WHAT YOU WILL DO ▸ If pictures appear among the lines below, leave them out while you return exactly the lines from the one with "The image size is (665, 472)." through the one with "Task: Turn off italic formatting".

EXTRACTED ENTRIES ▸
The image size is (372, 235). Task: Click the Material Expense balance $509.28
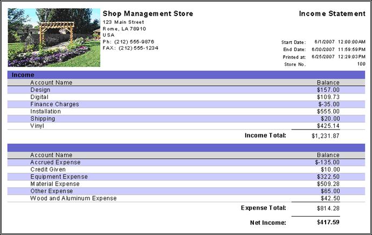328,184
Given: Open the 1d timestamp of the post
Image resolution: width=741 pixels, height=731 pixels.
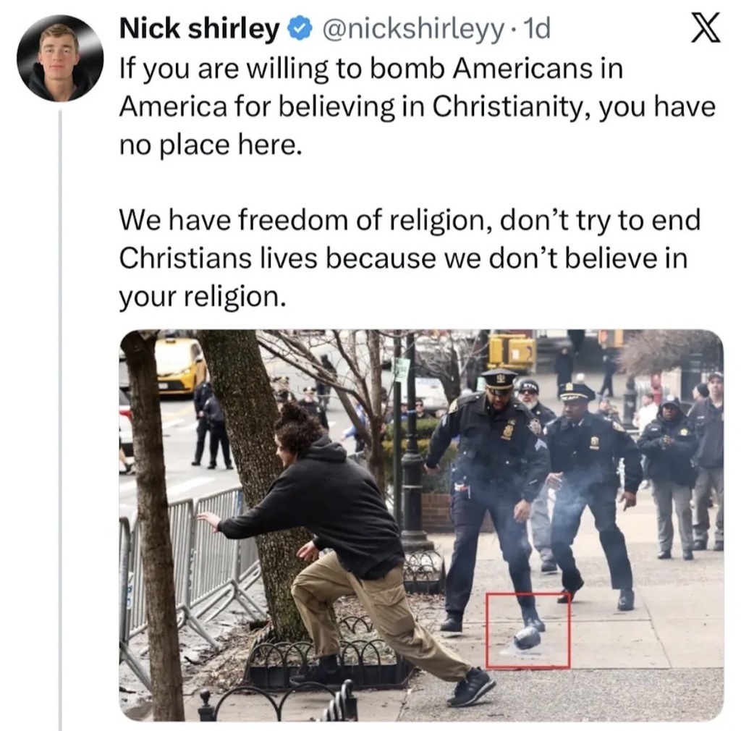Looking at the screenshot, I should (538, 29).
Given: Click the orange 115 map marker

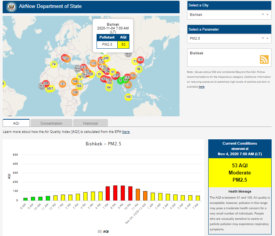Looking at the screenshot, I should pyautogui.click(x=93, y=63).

* * *

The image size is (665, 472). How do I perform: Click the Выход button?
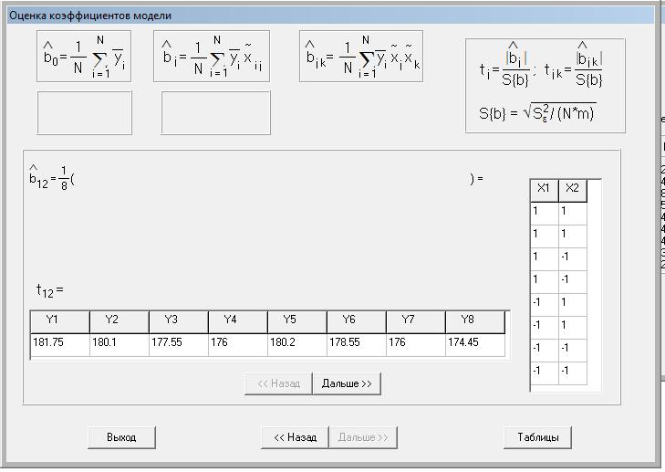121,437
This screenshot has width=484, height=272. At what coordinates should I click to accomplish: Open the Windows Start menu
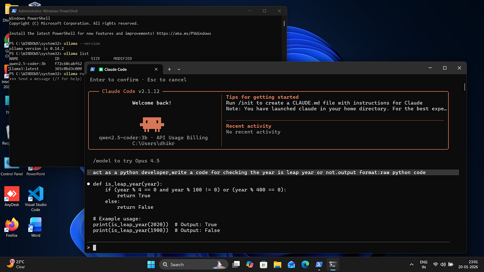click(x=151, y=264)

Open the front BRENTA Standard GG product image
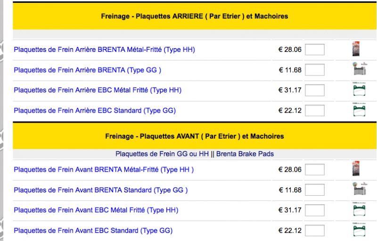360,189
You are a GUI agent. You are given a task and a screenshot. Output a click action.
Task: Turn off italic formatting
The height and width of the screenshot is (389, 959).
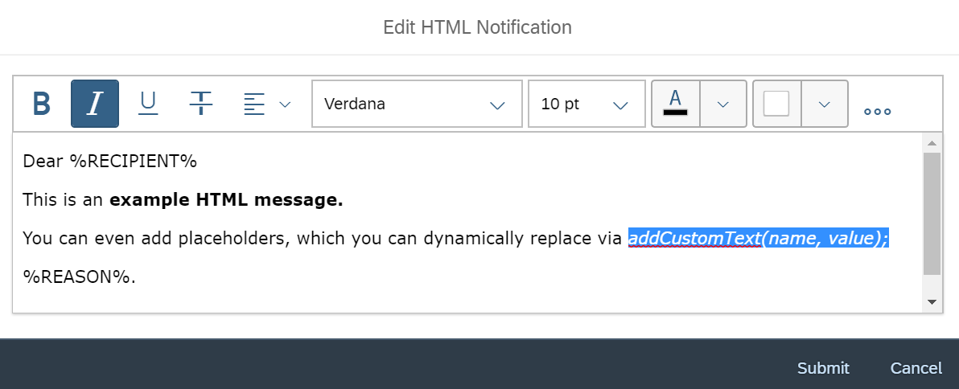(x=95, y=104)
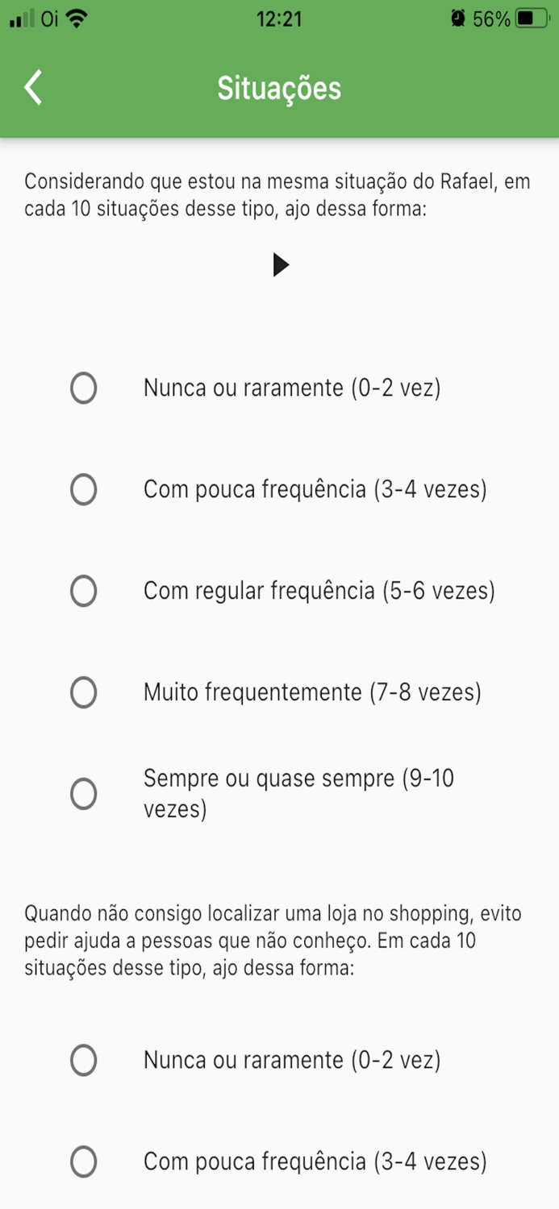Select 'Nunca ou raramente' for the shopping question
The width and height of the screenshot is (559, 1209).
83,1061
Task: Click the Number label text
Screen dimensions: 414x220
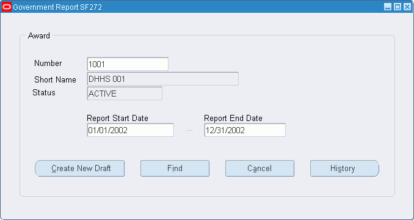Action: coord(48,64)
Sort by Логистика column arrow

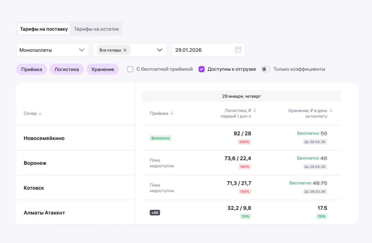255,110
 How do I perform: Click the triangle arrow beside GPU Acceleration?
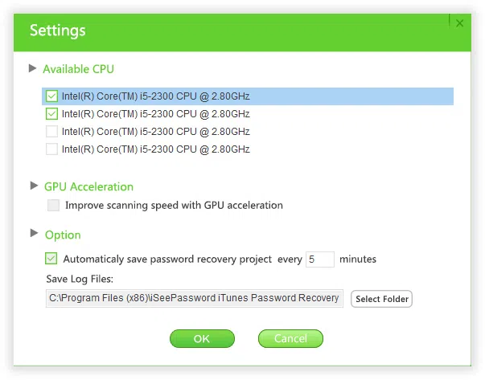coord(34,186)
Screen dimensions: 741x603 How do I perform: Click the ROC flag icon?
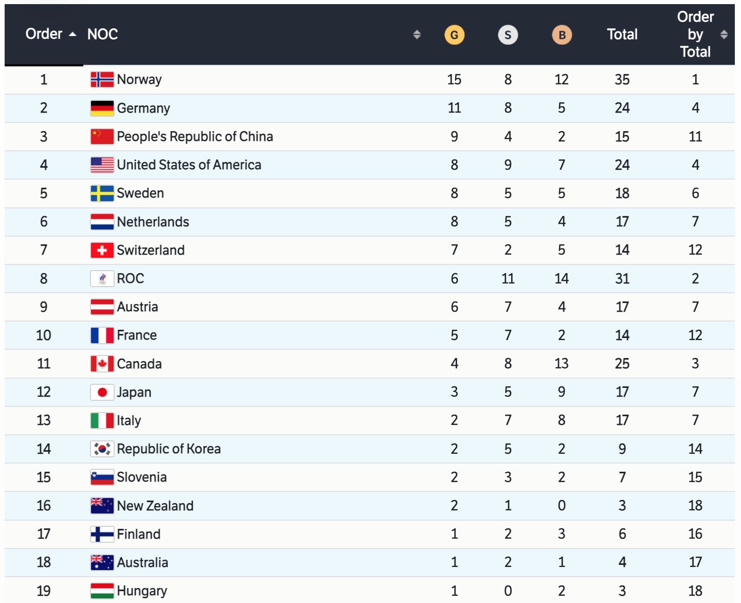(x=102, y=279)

...

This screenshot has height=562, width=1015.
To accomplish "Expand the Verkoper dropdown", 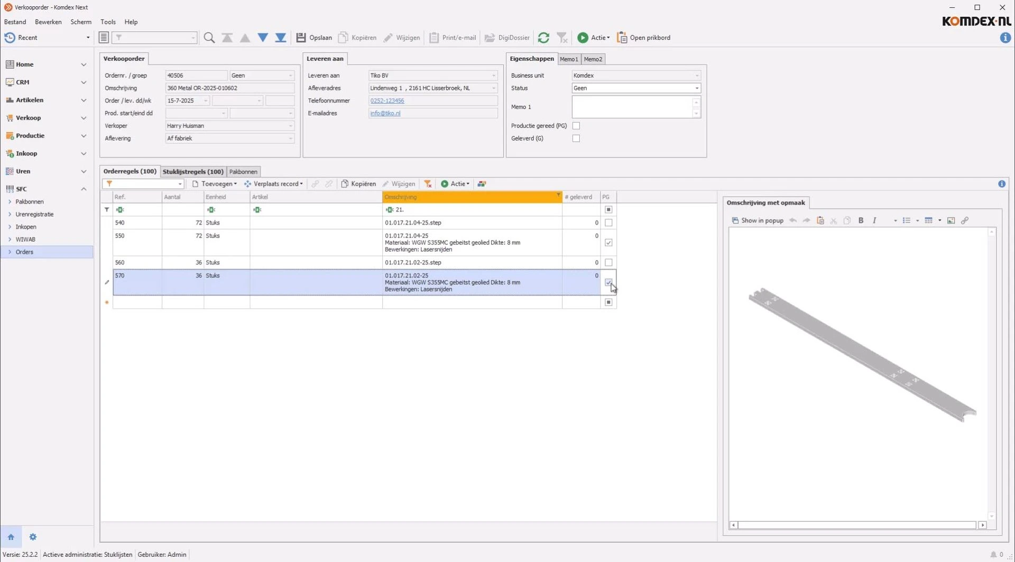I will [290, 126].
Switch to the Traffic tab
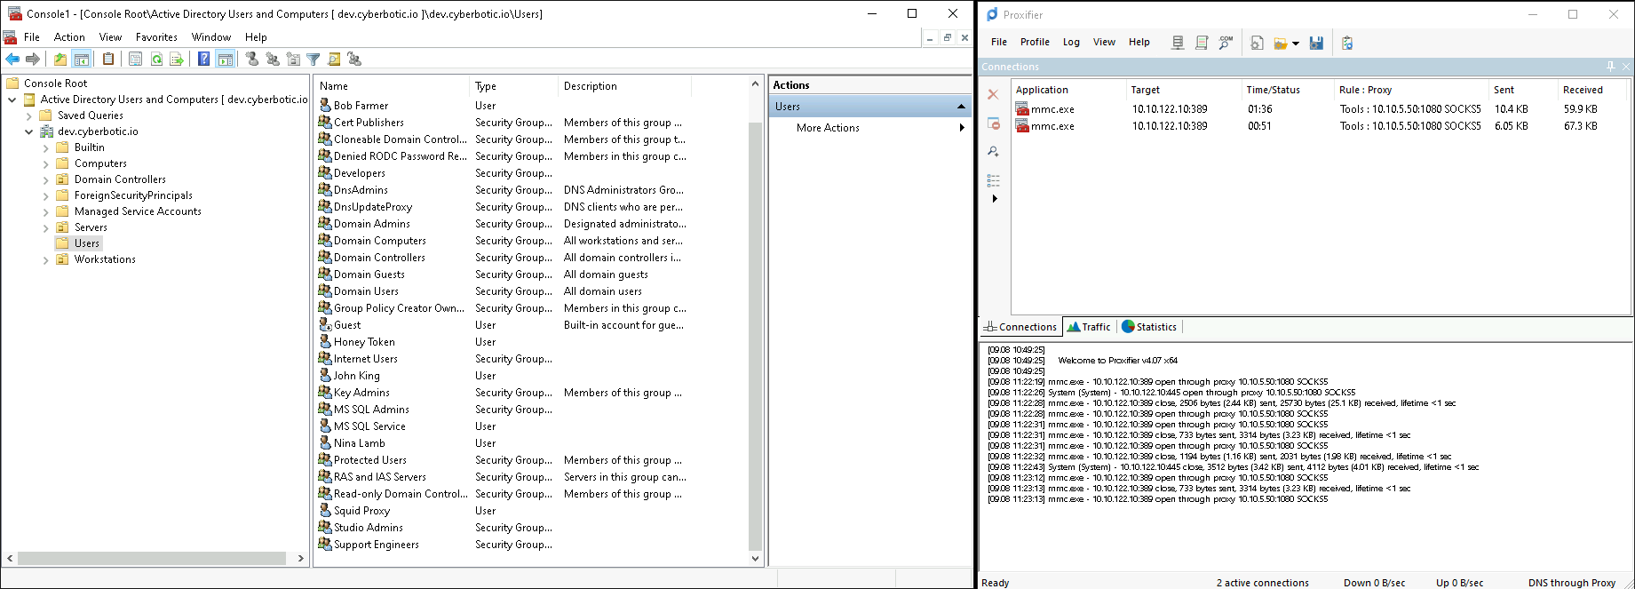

RESPONSE ▸
The image size is (665, 472). How do I perform: Click the Выход button?
121,437
This screenshot has width=484, height=272. At what coordinates should I click to accomplish: Open the Windows Start menu
click(x=151, y=264)

Open the front BRENTA Standard GG product image
360,189
You are a GUI agent. You are given a task and a screenshot. Output a click action.
Task: Turn off italic formatting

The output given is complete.